▶ **TEXTAUSZUG**
┄┄┄┄┄┄┄┄┄┄┄┄┄┄┄┄┄┄┄┄
Genuss am Gipfel: Spitzenmenüs mit Weitblick
Früher dominierte das deftige Hütten-Einerlei auf der Speisekarte – mittlerweile sind Restaurants in den Bergen zu Feinschmeckerparadiesen geworden, die hochwertige lokale Produkte verarbeiten und auch neue, innovative Ansätze ausprobieren.
20. Januar 2025
© The Chedi Andermatt
Rein wissenschaftlich betrachtet schmeckt man bei Genuss am Gipfel weniger als im Tal – je höher man unterwegs ist, desto mehr verändert sich der Geschmackssinn. Luftdruck und Luftfeuchtigkeit lassen Salz und süße Noten an Kraft verlieren. So weit die Theorie, in der Praxis aber vergisst man solche Dinge hoch oben auf dem Berg sofort. Ein Spitzenmenü mit Weitblick ist ein unvergessliches Erlebnis. Die Sonne strahlt, der Blick auf die alpine Kulisse ist atemberaubend und der Hunger nach einem Tag im Schnee auch entsprechend groß. Berg-Sommeliers wissen ohnehin, welche Weine die perfekten Tropfen für die Höhenlage sind – manche lassen ihre Weine sogar oben im Fass reifen.
┄┄┄┄┄┄┄┄┄┄┄┄┄┄┄┄┄┄┄┄
▶ **EINTRÄGE IM DATENSATZ**
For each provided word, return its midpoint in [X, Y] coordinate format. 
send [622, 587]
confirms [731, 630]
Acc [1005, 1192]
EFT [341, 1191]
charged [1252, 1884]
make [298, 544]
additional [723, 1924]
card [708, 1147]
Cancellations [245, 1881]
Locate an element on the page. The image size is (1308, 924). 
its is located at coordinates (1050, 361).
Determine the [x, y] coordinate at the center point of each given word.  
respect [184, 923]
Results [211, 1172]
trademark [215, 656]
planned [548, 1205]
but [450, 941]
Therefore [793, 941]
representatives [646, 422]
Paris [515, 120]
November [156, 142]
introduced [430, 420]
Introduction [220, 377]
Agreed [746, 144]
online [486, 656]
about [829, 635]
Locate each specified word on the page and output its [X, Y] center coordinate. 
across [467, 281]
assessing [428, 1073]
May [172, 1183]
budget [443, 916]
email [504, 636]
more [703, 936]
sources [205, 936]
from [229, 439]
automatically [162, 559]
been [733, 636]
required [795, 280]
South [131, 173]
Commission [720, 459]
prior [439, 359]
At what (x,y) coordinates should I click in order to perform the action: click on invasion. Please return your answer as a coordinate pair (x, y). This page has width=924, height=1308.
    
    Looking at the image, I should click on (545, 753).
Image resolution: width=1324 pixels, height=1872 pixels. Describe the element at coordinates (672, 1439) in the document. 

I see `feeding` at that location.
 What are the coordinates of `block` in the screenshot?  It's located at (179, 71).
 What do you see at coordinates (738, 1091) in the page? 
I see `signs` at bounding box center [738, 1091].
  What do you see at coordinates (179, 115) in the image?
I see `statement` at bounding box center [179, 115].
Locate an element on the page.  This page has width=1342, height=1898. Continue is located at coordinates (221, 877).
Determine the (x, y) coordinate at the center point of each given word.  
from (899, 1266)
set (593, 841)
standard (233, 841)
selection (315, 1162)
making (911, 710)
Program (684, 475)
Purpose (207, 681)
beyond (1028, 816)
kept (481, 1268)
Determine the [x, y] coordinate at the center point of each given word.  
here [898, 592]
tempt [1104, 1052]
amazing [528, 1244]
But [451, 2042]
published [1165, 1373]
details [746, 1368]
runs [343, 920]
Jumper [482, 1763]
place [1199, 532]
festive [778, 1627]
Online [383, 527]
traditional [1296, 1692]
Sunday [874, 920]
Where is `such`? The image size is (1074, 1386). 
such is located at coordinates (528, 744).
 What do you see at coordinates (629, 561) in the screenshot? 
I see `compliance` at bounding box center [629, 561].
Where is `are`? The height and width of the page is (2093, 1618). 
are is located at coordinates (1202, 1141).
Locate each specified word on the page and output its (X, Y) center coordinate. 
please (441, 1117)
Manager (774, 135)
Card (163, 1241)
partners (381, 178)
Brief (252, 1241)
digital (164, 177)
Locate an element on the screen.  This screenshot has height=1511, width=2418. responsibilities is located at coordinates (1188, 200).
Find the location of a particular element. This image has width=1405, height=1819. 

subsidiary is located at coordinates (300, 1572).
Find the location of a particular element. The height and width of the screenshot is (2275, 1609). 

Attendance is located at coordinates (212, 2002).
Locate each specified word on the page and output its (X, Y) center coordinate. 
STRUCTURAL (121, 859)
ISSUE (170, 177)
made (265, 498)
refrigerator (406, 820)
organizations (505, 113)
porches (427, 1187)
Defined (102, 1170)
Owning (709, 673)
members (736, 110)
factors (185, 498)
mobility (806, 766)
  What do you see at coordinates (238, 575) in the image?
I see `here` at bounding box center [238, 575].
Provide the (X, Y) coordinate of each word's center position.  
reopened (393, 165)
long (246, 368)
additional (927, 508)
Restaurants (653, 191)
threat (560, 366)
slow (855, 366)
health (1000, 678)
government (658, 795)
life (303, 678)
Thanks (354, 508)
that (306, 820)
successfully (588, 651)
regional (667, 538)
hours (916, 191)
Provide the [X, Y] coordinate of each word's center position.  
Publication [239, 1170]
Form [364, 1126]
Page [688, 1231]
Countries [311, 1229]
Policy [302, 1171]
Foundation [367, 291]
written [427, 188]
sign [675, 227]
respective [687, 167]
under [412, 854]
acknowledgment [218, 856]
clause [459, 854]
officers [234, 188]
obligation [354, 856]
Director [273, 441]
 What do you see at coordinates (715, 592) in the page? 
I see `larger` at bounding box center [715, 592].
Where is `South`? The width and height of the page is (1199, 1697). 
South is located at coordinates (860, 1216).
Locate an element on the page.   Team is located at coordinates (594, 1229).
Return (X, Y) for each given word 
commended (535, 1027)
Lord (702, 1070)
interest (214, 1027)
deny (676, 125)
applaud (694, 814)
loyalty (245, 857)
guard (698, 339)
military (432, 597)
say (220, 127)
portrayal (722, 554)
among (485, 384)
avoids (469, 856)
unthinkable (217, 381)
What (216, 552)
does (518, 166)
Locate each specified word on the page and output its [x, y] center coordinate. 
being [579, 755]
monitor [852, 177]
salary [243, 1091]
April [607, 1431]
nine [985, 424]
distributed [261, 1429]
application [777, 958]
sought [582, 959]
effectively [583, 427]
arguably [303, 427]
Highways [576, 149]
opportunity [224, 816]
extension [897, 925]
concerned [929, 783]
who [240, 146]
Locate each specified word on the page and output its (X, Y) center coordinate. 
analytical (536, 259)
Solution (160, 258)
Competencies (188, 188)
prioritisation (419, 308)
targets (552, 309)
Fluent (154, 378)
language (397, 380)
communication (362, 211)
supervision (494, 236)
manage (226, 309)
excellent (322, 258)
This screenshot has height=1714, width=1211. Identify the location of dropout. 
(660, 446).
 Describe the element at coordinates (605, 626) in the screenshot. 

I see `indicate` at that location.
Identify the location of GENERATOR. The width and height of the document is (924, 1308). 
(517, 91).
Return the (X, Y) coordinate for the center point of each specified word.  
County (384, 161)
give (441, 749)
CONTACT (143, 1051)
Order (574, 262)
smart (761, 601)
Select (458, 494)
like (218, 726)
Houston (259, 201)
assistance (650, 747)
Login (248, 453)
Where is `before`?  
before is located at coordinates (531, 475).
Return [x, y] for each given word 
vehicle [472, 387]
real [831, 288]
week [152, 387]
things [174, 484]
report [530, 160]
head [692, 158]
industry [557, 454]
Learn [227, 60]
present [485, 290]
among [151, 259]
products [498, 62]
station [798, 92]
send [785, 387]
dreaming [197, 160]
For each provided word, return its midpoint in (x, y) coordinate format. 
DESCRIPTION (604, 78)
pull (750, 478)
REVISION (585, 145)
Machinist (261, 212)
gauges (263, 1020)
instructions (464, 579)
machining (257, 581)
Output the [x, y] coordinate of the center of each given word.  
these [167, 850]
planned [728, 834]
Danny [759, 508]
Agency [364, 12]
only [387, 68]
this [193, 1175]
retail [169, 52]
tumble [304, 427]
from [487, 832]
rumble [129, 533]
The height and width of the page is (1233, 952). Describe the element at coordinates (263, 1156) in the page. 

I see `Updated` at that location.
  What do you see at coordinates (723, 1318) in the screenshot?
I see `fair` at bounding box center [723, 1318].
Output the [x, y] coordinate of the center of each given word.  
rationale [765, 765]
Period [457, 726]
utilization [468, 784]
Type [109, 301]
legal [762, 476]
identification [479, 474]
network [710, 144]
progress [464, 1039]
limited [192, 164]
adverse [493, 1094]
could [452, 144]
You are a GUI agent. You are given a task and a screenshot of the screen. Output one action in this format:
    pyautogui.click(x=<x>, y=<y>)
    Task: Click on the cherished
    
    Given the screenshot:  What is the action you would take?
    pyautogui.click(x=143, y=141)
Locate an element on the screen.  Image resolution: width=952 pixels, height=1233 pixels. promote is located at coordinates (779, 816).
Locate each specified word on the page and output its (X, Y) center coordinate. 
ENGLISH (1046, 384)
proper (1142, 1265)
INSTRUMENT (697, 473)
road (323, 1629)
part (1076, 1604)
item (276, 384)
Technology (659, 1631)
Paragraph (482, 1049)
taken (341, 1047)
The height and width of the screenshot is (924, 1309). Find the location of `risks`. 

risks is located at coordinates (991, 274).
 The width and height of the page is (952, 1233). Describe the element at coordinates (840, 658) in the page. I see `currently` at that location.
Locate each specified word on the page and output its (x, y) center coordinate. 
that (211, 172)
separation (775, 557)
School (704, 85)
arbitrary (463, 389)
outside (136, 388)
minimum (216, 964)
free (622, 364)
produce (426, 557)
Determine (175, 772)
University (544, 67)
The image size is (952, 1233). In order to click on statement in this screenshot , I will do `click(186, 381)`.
┄┄┄┄┄┄┄┄┄┄┄┄┄┄┄┄┄┄┄┄
▶ **AUFGABENSTELLUNGEN**
1: Beantworte anhand des Textes über Bergrestaurants die folgenden drei Fragen:
(a) Was beherrschte früher die Speisekarten in den Bergen?
(b) Welche zwei Faktoren schwächen in der Höhe Salz und süße Noten?
(c) Was tun manche Berg-Sommeliers mit ihren Weinen?
2: Welche Umstände nennt der Text über Bergrestaurants in dem Satz, der mit „Die Sonne strahlt“ beginnt? Zähle alle auf.
3: Führe den Text über Bergrestaurants nach seinem letzten Satz in einigen Sätzen fort.

▶ **SCHRIFTLICHE ANTWORTEN**
1:
(a) Das deftige Hütten-Einerlei.
(b) Luftdruck und Luftfeuchtigkeit.
(c) Sie lassen ihre Weine oben im Fass reifen.

2:
- Die Sonne strahlt.
- Der Blick auf die alpine Kulisse ist atemberaubend.
- Der Hunger nach einem Tag im Schnee ist groß.

3:
Wo früher Deftiges dominierte, ist man mittlerweile auch in den Bergen raffinierter geworden. Shiso, Ponzu, Miso-Hollandaise, Saibling aus der Region – die Spitzenköche Dominik Sato und Fabio Toffolon machen die „Chedi Andermatt“-Gipfelfiliale „The Japanese at Gütsch“ zu einem Erlebnis, das man in einer städtischen Metropole erwarten würde. Dabei ist man auf 2340 Meter Höhe umgeben von den atemberaubenden Bergen der Schweiz. Während man Sushi und Tempura verspeist und Sake trinkt, schweift der Blick auf der Sonnenterrasse auf den Gotthardpass, den Oberalppass und das Urserntal. Es gibt eine offene Küche und einen wärmenden Kamin, die Anreise ist erstaunlich einfach: mit dem Gütsch-Express ab der Talstation Andermatt. Man muss nur vorher in der Online-Reservierung einen freien Tisch ergattern.
© Marcel Hagen
Es geht aber auch noch höher hinaus: Genuss am Gipfel bietet „Maison des Drus“ in insgesamt 18 Restaurants, das schönste liegt auf 3842 Metern mit Blick auf das Montblanc-Massiv. Beim Essen setzt man auf Produkte aus der Region und hausgemachtes Brot. Und natürlich darf Schweizer Käse nicht fehlen – sowie üppige Ciabatta-Sandwiches mit Burrata oder Rohschinken, die man auf die Piste mitnehmen kann.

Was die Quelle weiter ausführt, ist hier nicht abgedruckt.